**PROBLEM STATEMENT:** All lines of the records below that contain the word "agent" must be listed.

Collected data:
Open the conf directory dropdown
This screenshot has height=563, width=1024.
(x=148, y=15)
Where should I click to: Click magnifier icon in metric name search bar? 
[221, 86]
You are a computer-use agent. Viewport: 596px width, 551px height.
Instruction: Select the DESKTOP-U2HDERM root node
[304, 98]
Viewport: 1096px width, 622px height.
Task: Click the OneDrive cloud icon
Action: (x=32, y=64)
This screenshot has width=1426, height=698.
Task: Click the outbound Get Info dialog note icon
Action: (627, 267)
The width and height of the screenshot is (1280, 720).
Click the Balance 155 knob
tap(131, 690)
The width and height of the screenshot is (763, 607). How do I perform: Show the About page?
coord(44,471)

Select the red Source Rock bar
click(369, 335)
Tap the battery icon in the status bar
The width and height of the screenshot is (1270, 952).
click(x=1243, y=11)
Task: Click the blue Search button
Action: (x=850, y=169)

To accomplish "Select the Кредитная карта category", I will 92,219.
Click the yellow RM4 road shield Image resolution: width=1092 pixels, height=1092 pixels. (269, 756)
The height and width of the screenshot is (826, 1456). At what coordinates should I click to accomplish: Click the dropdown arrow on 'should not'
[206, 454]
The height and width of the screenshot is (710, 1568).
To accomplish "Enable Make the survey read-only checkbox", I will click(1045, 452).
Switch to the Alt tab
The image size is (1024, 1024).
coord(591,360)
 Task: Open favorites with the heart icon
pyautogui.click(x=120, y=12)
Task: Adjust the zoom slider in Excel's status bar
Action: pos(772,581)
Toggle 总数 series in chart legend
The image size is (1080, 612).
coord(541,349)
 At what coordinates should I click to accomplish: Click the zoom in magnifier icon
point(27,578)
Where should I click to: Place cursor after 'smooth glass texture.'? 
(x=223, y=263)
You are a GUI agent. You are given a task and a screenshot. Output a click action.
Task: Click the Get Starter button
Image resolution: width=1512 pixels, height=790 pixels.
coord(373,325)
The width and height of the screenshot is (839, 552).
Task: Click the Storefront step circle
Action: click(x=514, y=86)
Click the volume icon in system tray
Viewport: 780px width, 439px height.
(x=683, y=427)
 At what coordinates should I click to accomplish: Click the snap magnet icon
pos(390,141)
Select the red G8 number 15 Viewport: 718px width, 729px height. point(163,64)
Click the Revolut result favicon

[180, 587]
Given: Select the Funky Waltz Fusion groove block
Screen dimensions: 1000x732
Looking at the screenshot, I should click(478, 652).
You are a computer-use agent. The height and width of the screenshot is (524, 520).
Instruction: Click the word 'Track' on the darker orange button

**EXERCISE RESPONSE:**
You are a computer-use agent. Viewport: 596px width, 551px height.
You are a GUI agent. You are given a task and a screenshot. Output a click action.
You are a computer-use agent. The height and width of the screenshot is (524, 520).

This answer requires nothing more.